_What is needed_
The response must consist of the lines below from the one with "Task: Click the First Name input field" through the one with "Given: Click the Bookmarks open book icon", exactly as they appear and with both ends kept.

[Opening Task data section]

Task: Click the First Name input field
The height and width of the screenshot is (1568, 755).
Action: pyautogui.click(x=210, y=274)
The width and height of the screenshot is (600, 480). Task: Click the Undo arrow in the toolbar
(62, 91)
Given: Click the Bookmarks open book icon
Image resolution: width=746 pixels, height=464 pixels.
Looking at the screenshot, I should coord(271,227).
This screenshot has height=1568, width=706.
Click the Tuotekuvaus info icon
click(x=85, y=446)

[Closing Task data section]
[Opening Task data section]

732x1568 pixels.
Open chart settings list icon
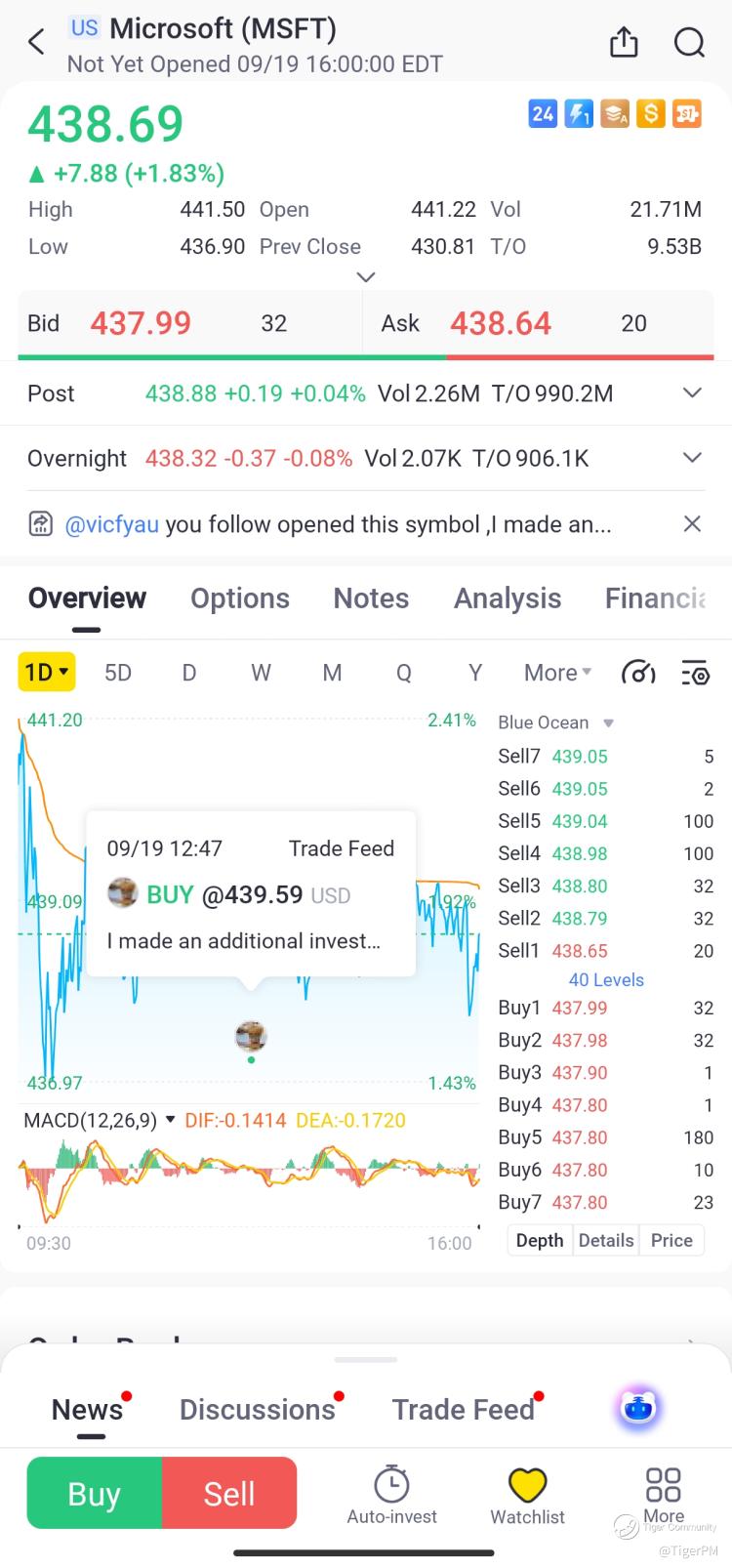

[Closing Task data section]
[Opening Task data section]

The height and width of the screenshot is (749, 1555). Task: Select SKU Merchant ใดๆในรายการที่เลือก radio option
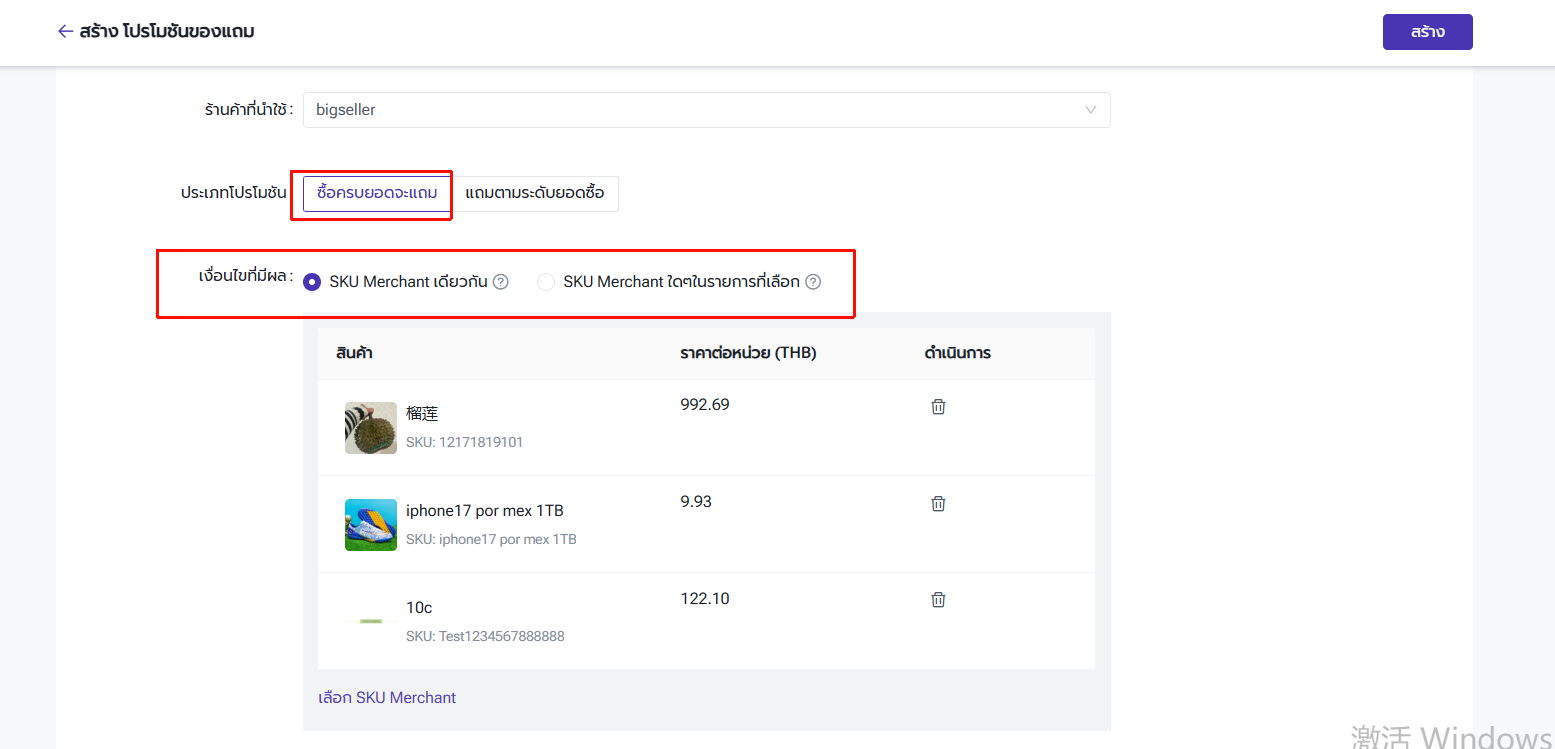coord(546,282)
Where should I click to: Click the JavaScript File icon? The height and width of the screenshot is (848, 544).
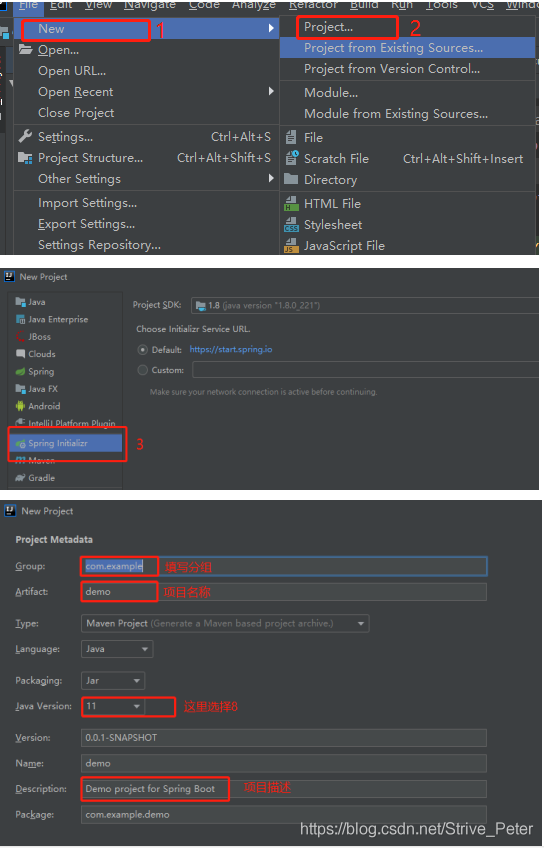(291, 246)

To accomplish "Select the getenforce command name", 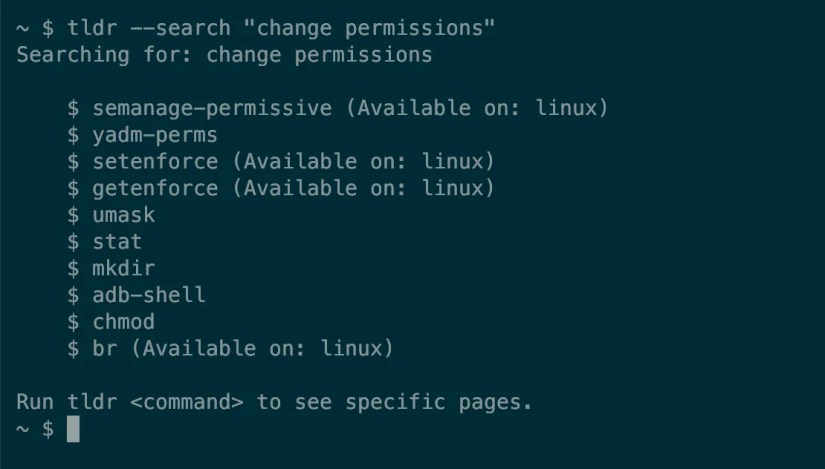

[Closing Task data section]

_Solution_
Task: Click the First Name input field
The height and width of the screenshot is (1568, 755).
Action: pyautogui.click(x=210, y=274)
The width and height of the screenshot is (600, 480). Task: Click the Undo arrow in the toolbar
(62, 91)
Given: Click the Bookmarks open book icon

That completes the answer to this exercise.